PROBLEM:
Look for the word "height" in the entries and copy each line where it appears.

(INFORMATION PROVIDED Opens)

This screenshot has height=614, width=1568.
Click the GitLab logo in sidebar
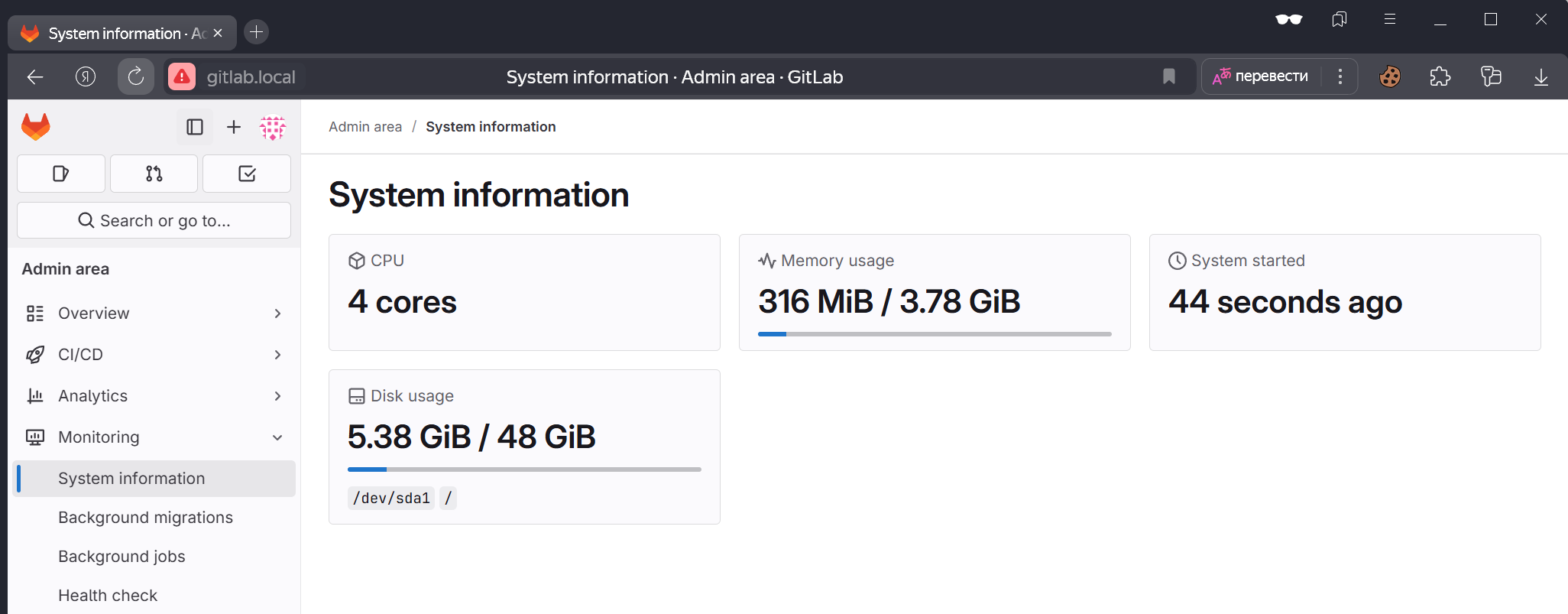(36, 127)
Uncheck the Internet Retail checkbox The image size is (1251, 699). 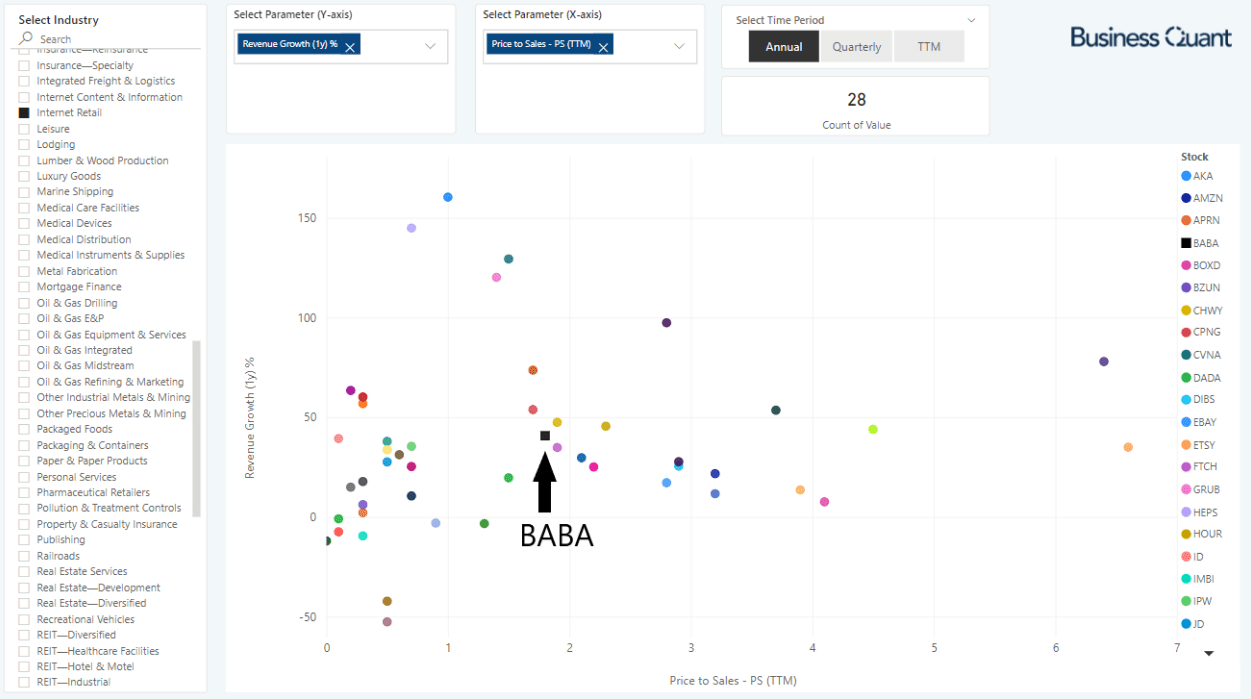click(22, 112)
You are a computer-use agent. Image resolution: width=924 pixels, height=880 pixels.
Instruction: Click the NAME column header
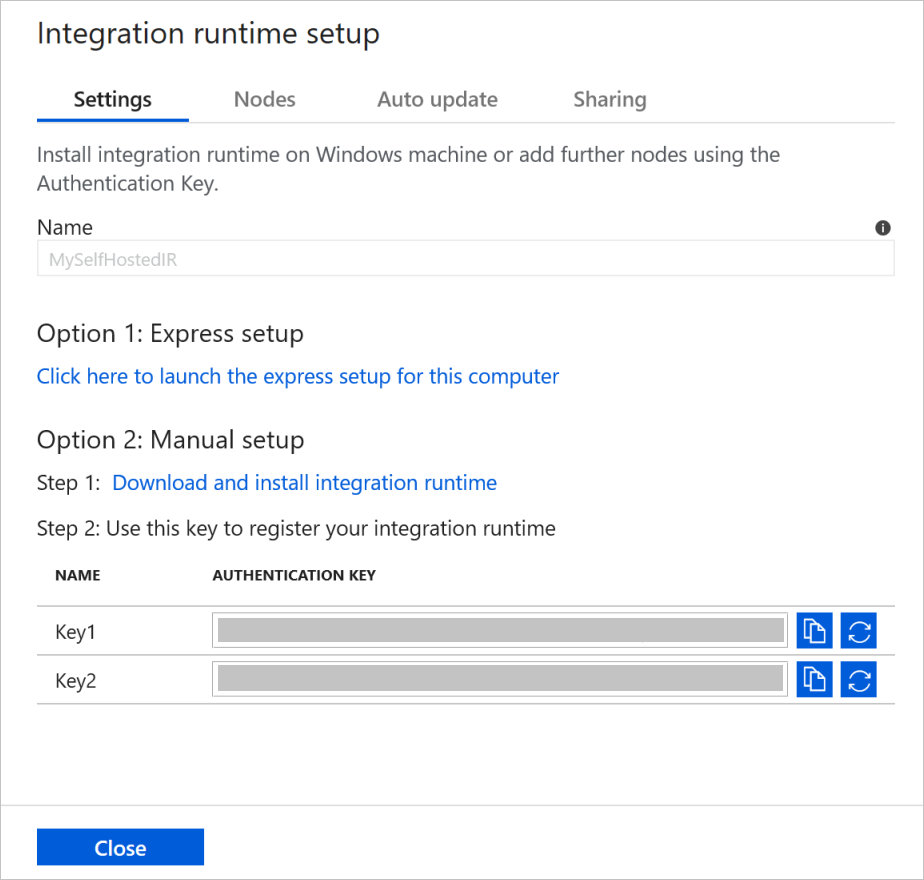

(INFORMATION PROVIDED Closes)

RESPONSE AREA:
This screenshot has height=614, width=1568.
You are a computer-use agent. Image resolution: width=924 pixels, height=880 pixels.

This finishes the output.